De la maternelle au doctorat, le foyer domestique augmenté d’écrans ne constitue pas un monde et n’ouvre pas non plus au monde.
En classe, au sein de ce lieu protégé des pressions contingentes, les élèves sont essentiellement libres. Ils ont aussi à le devenir en prenant une distance réfléchie par rapport aux habitudes, aux modes et aux dogmes. L’école, au contraire du lieu de confinement qui expose à l’arbitraire,au repli et à la souffrance, est un lieu de protection. Il y a des inégalités entre élèves mais ce n’est pas l’école qui les produit ni même les reproduit. Au contraire, le système éducatif républicain, laïc, parce qu’il ne renonce à aucune exigence intellectuelle (en remplaçant les cours par des séances ludiques, par exemple, laissant le soin aux familles de rémunérer des répétiteurs ou coachs particuliers) , et ne cède à aucune emprise idéologique ou intérêt particulier, tend à diminuer l’impact des inégalités entre citoyens mineurs.
LE PROFESSEUR, MÉDIATION INDISPENSABLE
En pleine crise de Covid19, sur TikTok et Twitter en ce moment, les sujets de médecine et de biologie sont abordés par des questions du genre : « A quoi ça sert, le test anti-covid ? Les vaccins sont-ils liés aux manipulations génétiques et avec la 5G ? Et la chloroquine, ça marche ? ». Ce n’est assurément pas avec de tels bribes de débats que l’on pourra s’instruire et acquérir une culture scientifique, culture sans laquelle s’installent tous les préjugés, les entreprises de séduction, les calomnies et les faux, viraux sur les réseaux de conversation en ligne. Le confinement aura ainsi fait apparaître la nécessité impérieuse de l’école dans la formation des jeunes à l’esprit critique. L’instruction publique seule est à même de transmettre une culture scientifique, car elle suppose la médiation du professeur entre l’élève et l’objet de la connaissance. Le professeur, nécessairement aussi subjectif qu’un parent puisque humain mais dont la démarche pédagogique obéit à une exigence d’objectivité, analyse, corrige, met en perspective les faits, les affirmations, les interrogations. Il pousse l’élève à se remettre en question pour progresser dans la réflexion (surtout en philosophie), quand les réseaux sociaux n’incitent qu’à la réaction émotive binaire immédiate et définitive (j’aime ou je n’aime pas).

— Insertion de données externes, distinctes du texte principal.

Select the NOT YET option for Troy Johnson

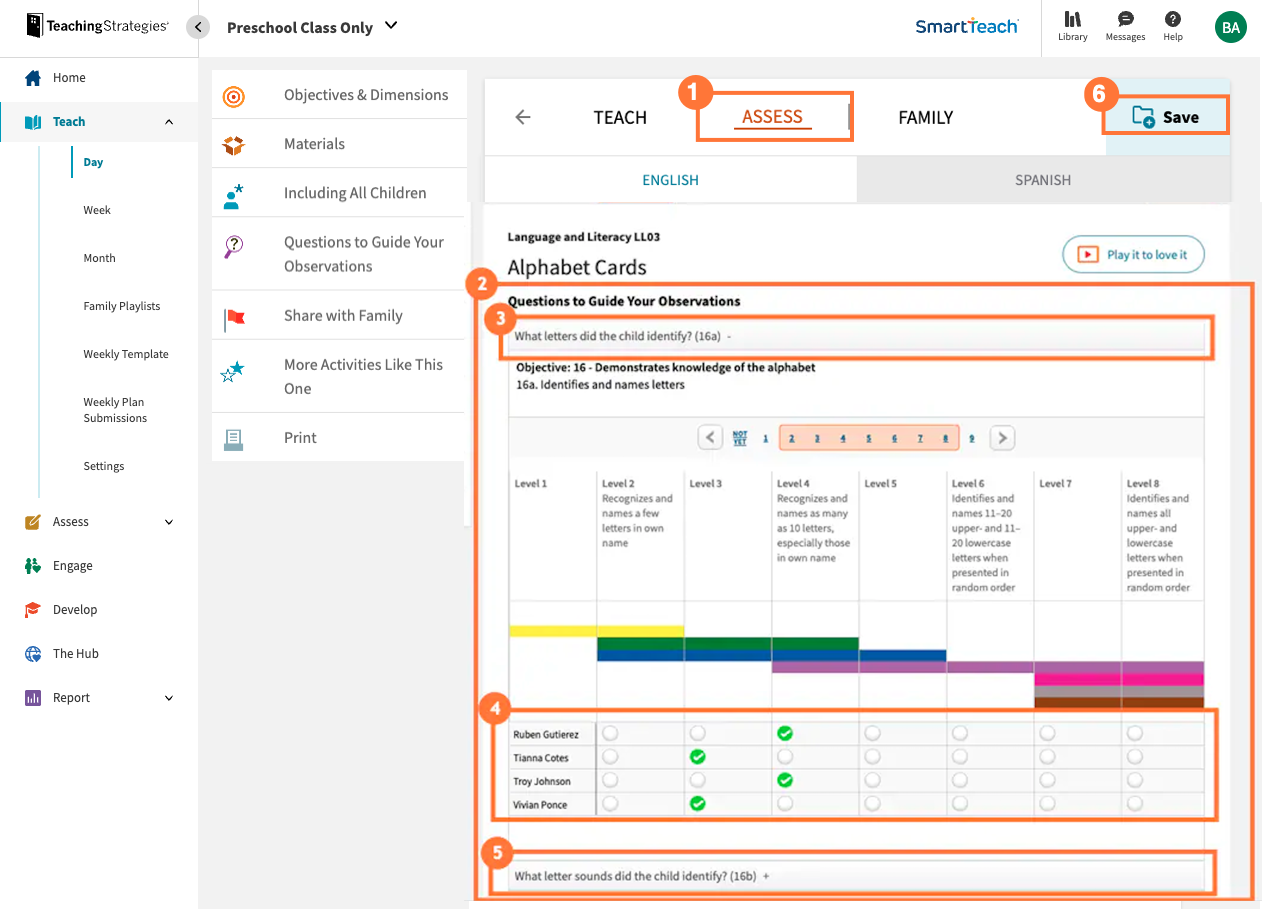(611, 780)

LA FIN DE LA VIE ÉTUDIANTE ?
A la différence de Zoom et de Discord, plateformes qui ne le sont que par métaphore, l’école est un lieu social. C’est d’ailleurs le seul lieu où un enfant peut choisir par lui-même ses fréquentations. Dans ce contexte de post-confinement plus que jamais, les jeunes ont besoin de se construire parmi les autres. De se regarder dans les yeux, de s’approcher, de partager un verre ou un repas. A dix-huit ans, on se demande comment se construire soi, comment construire un monde. On ne devient soi, on n’existe que dans l’intersubjectif. L’action en société associative ou politique, se situe très précisément à la croisée de la trajectoire individuelle autonome et du plan commun. Le défi pour les jeunes en post-confinement est de parvenir à continuer d’articuler la singularité (l’indépendance individuelle) et la solidarité (l’interdépendance collective) en dépit de la conjoncture inédite.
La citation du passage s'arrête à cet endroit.